Reserve Bank of Australia’s Negative Rates
The Reserve Bank of Australia is now considering unconventional policies to boost the Australian economy.
RBA Governor Philip Lowe said that ending up at the zero lower bound was “possible,” although he thinks it’s unlikely. Lowe made it clear that the bank would only do it “if the circumstances warranted it.”
This means the benchmark interest rate, which is currently at 1%, will move below zero. This would be the first time Australia will do this even if others have done it abroad.
Recent lackluster jobs data has a lot to do with the consideration. Additionally, in the forex market, the downward trend is already remarkable, with the US-China trade war being the source of uncertainty.
This is the latest addition to central banks adopting drastic measures to get their economies back on track.
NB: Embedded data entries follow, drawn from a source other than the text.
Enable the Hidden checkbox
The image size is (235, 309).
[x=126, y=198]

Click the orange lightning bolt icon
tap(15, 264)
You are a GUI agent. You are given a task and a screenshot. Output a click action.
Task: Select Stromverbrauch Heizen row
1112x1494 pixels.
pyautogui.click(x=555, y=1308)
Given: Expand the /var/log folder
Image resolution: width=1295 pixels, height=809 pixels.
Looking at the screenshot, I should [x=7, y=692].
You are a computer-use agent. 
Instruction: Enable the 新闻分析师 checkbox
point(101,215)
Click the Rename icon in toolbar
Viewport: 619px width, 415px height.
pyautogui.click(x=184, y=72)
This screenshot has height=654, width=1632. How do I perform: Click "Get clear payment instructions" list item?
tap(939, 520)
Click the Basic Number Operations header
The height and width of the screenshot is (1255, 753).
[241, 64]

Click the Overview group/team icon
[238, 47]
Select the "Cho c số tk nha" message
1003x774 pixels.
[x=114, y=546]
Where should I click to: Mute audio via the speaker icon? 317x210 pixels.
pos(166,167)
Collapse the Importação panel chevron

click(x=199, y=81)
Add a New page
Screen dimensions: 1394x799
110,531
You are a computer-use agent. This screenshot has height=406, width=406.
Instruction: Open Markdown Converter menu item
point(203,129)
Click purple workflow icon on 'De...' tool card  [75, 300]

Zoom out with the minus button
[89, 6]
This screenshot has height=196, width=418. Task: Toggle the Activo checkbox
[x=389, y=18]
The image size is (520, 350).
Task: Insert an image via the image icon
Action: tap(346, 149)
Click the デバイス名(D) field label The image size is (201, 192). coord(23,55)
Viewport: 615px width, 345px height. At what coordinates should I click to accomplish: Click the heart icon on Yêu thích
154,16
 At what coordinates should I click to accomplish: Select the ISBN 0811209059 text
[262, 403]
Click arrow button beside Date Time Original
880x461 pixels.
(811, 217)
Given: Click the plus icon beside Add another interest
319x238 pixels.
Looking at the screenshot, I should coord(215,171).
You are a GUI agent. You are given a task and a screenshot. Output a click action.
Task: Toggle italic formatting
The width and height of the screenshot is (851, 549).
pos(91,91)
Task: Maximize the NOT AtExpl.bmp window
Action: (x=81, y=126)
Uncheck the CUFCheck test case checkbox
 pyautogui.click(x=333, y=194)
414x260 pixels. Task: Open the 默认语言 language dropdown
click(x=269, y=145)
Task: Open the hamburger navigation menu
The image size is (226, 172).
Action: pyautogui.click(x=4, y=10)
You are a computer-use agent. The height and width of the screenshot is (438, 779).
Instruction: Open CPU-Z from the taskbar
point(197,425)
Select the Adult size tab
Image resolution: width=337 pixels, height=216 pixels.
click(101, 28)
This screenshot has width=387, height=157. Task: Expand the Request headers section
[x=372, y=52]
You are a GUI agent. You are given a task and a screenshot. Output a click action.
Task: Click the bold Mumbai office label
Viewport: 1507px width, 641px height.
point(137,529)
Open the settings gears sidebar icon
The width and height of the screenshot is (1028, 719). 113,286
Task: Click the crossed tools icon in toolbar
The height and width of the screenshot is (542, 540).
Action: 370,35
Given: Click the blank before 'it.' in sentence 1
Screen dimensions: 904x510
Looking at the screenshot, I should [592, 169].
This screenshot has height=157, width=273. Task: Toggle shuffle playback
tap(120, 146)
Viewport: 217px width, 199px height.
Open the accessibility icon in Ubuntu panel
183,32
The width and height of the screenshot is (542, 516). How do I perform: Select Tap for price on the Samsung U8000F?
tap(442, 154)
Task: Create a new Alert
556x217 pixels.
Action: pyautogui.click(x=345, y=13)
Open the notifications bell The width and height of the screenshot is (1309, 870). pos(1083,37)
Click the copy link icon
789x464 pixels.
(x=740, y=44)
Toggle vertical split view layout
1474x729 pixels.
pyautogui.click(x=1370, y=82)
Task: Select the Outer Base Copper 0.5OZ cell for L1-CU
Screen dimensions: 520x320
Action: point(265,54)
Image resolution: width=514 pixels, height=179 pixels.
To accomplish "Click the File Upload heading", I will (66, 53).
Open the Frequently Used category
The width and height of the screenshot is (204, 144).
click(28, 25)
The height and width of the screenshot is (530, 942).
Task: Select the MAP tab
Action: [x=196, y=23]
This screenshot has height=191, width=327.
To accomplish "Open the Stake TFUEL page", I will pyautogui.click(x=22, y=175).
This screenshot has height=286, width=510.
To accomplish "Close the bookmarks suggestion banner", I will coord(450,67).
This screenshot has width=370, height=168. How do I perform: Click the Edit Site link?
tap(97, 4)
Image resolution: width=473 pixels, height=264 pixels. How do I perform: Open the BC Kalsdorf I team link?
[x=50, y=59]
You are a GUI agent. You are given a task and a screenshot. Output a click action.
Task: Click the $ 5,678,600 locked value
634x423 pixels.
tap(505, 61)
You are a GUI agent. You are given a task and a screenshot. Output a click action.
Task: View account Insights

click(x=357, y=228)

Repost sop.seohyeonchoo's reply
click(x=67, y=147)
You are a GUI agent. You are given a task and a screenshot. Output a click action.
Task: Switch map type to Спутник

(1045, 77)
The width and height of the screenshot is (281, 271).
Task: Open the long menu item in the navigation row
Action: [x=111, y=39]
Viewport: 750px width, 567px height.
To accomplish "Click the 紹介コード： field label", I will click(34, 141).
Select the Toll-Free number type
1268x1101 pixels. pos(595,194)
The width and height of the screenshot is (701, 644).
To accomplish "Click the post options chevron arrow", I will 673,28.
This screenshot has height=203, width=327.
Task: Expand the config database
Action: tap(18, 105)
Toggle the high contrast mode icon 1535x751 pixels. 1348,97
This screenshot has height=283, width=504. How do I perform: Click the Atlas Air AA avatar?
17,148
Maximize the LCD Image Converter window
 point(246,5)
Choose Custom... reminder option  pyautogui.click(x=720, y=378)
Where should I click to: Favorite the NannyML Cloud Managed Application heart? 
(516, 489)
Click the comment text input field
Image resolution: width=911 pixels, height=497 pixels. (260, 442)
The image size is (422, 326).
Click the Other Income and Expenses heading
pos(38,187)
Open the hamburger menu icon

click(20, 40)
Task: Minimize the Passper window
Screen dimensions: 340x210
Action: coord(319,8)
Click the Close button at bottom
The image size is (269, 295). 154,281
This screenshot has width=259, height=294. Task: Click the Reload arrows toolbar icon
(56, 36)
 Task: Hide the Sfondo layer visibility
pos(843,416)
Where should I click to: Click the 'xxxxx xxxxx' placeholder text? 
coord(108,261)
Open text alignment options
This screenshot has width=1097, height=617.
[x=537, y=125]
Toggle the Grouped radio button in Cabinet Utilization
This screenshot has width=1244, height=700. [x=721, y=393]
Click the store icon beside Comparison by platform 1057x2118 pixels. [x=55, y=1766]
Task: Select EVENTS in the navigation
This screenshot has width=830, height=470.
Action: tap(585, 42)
For instance, the Reserve Bank of Zealand recently slashed rates by 50 basis points.
RBNZ’s move pummeled the Australian dollar to the lowest level since 2009, with traders expecting the RBA to follow suit.
Reserve Bank of Australia May Pay to Lend
In a nutshell, negative interest rates mean borrowers will be getting payments just for them to borrow. Overall, this tactic lets the bank accept small, certain losses. The good thing is that it can theoretically avoid huge losses for when borrowers default due to higher payments.
In other countries, some central banks have negative interest rates. Switzerland has -0.75%. Somewhere in Europe, it’s -0.40%. In Japan, it’s -0.10%. Lowe also cited these as examples, describing them as “one possibility.”
Negative rates also weaken a country’s currency. Consequently, this boosts the appeal of exports, in turn boosting the country’s economy. The keyword here would be “in theory,” since negative rates historically and practically are a hit-or-miss strategy.